Hama, SANA- A team from Directorate-General for Antiquities and Museums (DGAM) has finished the restoration of a mosaic panels discovered during the Syrian Arab Army’s sweeping operations in the area surrounding Uqerbat town in the eastern countryside of Hama after Daesh (ISIS) was evicted from the area.
Speaking to SANA, Head of Antiquities and Museums Department in Hama Abdul-Qader Farzat said that in order to preserve its artistic and archaeological value, a team of technical experts and archeologists cleaned the panel and moved it to the warehouses of Hama National Museum where the necessary rehabilitation and restoration work was carried out for it to be exhibited later in an appropriate place.
He added that the 450 square-meter panel which is a church floor dating back to the fifth century AD consists of three Byzantine-era mosaics; the first of which is rectangular, 8 meters long and 7 meters wide, decorated with plant motifs of heart-shaped tree pallets and interspersed with drawings of several species of birds, such as peacocks, halves, pigeons, ducks and parrots, with a written text in the center composed of 6 lines in Greek.

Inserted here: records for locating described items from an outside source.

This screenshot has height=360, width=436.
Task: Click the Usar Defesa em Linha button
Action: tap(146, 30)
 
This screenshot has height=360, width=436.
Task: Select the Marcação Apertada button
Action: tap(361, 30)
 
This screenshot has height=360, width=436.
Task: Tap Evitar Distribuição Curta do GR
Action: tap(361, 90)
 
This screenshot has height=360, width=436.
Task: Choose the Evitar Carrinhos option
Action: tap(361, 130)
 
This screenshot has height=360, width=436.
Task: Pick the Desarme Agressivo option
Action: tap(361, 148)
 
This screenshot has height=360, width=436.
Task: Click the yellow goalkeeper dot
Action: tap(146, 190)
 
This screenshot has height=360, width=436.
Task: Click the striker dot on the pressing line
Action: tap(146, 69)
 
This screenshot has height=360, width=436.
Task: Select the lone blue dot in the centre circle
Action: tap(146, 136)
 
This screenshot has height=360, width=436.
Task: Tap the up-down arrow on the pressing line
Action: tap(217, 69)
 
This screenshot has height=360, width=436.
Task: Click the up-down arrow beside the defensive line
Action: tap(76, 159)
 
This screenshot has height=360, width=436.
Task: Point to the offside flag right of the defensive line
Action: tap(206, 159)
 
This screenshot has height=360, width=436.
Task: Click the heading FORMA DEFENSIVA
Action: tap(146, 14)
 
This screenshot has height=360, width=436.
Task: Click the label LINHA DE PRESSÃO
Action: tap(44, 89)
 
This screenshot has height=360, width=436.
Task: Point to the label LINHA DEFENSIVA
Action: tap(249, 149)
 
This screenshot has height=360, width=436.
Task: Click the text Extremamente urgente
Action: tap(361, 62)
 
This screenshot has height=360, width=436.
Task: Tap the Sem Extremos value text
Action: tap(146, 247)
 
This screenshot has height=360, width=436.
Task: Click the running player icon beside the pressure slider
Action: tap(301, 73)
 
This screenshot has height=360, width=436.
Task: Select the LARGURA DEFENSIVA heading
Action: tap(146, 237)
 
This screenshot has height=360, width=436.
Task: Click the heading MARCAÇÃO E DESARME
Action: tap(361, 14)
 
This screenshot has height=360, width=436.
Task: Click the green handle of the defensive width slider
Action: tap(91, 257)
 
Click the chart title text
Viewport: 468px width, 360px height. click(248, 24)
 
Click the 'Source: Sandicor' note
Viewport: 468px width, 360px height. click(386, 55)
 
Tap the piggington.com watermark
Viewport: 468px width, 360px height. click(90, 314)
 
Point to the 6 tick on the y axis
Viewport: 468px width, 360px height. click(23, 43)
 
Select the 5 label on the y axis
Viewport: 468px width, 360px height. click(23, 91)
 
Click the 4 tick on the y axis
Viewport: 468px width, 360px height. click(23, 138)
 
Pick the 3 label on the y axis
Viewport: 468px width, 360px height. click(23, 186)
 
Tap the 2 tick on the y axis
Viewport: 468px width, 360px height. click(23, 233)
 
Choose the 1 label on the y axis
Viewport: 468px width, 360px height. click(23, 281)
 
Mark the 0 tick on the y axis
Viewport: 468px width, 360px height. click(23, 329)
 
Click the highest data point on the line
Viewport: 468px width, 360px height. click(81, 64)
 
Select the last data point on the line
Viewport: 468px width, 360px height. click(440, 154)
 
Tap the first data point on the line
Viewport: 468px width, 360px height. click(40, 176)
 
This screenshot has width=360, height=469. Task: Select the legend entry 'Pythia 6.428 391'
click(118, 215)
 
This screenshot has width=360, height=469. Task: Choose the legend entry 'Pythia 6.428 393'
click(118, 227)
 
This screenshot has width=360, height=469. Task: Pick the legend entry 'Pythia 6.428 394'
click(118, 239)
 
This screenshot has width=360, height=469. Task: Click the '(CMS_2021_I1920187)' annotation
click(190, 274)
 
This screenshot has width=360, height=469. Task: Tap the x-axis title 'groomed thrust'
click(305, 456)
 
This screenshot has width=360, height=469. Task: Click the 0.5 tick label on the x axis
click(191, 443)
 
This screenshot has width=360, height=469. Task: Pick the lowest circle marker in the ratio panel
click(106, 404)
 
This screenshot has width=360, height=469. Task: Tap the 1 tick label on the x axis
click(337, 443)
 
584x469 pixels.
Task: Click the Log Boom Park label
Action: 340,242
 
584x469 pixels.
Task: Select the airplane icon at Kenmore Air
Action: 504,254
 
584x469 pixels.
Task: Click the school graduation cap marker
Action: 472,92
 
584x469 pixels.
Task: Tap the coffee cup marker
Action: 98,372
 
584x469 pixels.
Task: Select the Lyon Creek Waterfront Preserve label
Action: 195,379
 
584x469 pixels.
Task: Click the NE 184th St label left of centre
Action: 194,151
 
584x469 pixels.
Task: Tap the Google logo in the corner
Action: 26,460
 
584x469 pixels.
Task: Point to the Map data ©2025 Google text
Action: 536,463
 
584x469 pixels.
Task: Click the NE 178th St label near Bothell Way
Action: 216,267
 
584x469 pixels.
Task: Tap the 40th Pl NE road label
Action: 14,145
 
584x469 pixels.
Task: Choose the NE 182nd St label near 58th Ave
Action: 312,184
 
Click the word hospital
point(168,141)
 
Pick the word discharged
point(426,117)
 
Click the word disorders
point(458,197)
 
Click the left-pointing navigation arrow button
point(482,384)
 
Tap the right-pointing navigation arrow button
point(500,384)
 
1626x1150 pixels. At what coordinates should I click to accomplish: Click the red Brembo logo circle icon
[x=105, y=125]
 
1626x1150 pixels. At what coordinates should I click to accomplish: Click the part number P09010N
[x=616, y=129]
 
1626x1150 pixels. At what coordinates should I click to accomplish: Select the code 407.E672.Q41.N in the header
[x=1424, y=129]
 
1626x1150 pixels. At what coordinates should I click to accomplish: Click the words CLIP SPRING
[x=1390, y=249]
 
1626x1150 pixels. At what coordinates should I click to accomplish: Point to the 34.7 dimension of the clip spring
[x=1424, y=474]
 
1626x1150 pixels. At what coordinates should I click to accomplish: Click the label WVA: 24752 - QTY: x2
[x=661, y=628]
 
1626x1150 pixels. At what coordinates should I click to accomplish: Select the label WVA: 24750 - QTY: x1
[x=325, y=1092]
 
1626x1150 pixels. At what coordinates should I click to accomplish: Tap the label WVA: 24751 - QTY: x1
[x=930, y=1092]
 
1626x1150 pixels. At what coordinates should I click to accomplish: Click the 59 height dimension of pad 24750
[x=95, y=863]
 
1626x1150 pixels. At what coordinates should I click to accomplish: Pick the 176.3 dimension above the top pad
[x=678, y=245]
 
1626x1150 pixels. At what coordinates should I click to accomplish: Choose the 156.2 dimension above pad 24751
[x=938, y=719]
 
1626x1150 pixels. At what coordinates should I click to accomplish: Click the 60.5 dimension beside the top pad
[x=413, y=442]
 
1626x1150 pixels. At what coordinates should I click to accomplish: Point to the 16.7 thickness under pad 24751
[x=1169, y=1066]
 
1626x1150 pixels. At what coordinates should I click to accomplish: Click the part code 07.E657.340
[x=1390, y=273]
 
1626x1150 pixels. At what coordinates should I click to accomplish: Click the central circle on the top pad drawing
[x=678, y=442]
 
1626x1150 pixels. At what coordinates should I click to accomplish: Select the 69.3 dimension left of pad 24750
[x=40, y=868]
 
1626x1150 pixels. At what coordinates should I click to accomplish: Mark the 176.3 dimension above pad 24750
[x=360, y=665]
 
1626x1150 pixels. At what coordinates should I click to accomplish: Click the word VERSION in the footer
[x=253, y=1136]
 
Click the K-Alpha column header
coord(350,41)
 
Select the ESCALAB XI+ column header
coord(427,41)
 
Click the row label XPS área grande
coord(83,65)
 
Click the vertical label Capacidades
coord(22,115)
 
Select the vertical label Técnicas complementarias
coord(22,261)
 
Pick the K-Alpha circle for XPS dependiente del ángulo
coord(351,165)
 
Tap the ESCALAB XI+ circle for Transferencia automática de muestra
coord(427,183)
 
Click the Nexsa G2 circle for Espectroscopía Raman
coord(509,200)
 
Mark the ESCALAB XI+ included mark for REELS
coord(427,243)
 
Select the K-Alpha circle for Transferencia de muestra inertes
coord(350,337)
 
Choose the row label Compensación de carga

There is also a symmetrical scene of several birds surrounding the peacock and a drawing of a standing animal believed to be a deer under a tree that may be a pine tree or a cedar.
The second panel is believed to be an extension of the first, containing geometric drawings, in the center of which is a rectangle within which Greek writings are inscribed confirming that it dates back to the fifth century AD.
The third painting, which is the most profound, also includes drawings of animals and plants that are not entirely clear.
These panels confirm that the archaeological site was a religious center at that time, according to Farzat.
Last September, the Syrian Arab Army reestablished control over Uqerbat town after the elimination of the last terrorist gatherings in it.